(Stored data entries)

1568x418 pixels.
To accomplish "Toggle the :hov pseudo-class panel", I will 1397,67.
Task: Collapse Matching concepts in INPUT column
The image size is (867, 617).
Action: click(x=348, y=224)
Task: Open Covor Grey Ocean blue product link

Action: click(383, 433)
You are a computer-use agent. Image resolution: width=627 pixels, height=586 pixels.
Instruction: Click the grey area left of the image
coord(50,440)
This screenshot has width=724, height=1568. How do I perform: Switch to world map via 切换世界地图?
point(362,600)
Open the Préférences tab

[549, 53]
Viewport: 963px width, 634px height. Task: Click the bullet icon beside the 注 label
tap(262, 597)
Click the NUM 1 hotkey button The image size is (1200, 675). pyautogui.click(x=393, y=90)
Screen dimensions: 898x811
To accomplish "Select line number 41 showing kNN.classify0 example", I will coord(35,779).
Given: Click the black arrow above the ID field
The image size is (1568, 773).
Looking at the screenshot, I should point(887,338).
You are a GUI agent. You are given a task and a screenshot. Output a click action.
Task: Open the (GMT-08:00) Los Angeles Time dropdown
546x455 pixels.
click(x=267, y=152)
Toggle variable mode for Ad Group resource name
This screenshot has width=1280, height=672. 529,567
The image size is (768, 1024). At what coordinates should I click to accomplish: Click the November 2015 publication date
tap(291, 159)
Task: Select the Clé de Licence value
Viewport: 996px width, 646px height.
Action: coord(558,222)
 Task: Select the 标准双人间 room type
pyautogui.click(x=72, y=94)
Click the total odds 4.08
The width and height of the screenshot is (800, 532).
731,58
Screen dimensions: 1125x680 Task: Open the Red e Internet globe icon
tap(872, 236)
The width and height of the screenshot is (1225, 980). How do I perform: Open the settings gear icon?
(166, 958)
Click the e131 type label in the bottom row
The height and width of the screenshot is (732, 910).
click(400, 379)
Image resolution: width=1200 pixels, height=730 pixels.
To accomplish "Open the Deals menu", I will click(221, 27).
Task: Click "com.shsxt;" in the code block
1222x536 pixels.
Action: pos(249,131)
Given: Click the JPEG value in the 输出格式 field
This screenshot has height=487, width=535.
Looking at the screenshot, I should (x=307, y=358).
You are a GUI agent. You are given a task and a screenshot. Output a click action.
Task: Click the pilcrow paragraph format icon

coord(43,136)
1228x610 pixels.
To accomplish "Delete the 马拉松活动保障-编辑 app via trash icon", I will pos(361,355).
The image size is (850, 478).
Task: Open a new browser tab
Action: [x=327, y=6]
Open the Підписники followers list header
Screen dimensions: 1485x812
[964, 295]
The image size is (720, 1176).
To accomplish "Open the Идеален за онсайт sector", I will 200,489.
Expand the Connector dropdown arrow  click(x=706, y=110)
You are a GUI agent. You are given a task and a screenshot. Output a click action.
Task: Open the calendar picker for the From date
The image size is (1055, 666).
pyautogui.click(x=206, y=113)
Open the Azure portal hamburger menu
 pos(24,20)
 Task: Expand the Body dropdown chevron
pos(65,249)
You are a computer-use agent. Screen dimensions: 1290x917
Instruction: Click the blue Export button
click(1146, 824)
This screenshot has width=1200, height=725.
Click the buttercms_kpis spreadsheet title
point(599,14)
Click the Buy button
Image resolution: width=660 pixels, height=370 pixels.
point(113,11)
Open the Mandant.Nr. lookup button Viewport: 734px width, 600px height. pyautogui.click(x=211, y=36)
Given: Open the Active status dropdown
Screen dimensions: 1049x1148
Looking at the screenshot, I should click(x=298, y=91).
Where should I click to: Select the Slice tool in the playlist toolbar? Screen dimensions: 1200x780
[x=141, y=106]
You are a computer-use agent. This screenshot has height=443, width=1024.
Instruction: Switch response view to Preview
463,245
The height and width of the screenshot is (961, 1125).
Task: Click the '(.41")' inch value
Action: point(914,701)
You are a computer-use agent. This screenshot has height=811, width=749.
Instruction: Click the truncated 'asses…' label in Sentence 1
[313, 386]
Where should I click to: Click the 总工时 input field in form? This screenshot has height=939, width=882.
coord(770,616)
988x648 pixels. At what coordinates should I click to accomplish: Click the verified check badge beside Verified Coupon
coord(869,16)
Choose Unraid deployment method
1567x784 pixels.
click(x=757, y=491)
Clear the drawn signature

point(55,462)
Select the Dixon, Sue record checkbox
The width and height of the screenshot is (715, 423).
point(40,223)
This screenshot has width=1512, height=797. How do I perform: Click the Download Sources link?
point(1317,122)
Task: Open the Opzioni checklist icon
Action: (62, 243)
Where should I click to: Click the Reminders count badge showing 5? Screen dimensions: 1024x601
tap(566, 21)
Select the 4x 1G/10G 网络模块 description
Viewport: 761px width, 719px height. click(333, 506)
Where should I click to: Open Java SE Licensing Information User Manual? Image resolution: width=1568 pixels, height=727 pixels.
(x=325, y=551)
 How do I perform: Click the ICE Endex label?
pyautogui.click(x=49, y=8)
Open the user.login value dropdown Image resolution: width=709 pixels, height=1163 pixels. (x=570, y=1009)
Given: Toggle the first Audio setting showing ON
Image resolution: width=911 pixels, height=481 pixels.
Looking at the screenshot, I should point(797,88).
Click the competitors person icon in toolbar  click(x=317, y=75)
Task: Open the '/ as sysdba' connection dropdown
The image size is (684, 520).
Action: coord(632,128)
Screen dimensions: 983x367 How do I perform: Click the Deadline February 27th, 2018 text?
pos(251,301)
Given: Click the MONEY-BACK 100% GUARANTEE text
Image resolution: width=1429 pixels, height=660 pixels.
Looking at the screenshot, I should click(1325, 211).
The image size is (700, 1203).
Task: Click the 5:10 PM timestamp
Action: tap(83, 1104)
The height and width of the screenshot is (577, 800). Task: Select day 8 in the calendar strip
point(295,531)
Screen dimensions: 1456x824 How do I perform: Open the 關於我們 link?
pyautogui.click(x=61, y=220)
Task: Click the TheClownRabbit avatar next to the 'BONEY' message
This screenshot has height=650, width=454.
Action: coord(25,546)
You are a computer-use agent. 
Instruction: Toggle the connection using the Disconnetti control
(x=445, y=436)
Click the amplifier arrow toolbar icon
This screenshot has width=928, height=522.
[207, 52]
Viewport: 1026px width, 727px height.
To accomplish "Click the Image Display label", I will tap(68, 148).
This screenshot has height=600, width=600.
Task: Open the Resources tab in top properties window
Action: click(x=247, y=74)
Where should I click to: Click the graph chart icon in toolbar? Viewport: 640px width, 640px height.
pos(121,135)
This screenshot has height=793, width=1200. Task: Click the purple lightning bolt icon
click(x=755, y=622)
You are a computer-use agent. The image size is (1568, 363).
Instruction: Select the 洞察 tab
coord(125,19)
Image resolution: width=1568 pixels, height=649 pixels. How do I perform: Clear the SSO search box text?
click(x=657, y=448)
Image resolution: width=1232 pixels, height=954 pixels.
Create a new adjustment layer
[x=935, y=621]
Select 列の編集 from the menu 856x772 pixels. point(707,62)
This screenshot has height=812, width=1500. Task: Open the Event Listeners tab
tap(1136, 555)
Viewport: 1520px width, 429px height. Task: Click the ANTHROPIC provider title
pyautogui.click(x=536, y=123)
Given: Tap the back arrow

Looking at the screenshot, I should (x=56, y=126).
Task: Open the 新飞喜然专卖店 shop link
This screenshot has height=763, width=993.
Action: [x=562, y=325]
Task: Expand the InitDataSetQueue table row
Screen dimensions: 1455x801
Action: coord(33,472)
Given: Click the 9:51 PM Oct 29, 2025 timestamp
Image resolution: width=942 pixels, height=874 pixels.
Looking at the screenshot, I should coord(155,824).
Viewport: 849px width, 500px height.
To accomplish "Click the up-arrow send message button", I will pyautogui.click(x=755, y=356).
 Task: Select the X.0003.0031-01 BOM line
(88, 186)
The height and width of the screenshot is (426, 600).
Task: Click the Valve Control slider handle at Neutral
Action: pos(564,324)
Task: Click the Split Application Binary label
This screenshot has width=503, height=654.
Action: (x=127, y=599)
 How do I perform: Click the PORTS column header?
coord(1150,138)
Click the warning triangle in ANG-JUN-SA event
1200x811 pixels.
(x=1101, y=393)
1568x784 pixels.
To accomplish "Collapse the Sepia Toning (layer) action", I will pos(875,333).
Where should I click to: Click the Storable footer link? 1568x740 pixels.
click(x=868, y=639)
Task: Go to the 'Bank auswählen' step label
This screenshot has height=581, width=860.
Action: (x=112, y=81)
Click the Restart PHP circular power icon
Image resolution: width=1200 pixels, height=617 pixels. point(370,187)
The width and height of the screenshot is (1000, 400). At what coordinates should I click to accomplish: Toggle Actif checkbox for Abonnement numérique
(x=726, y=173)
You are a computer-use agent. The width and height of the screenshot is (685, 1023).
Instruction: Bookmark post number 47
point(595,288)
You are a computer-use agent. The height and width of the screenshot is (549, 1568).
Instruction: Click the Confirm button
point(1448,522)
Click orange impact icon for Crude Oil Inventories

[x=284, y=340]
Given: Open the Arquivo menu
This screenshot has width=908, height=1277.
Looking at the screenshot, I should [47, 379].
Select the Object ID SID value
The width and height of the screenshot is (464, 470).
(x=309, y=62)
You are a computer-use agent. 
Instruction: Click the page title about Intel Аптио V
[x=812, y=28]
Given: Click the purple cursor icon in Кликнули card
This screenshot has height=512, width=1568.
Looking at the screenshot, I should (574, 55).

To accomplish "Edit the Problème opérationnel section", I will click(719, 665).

PROBLEM DESCRIPTION
Every line above with the word "message" is to be copied out.

WRITTEN RESPONSE
Task: Click the TheClownRabbit avatar next to the 'BONEY' message
To accomplish "Click the up-arrow send message button", I will pyautogui.click(x=755, y=356).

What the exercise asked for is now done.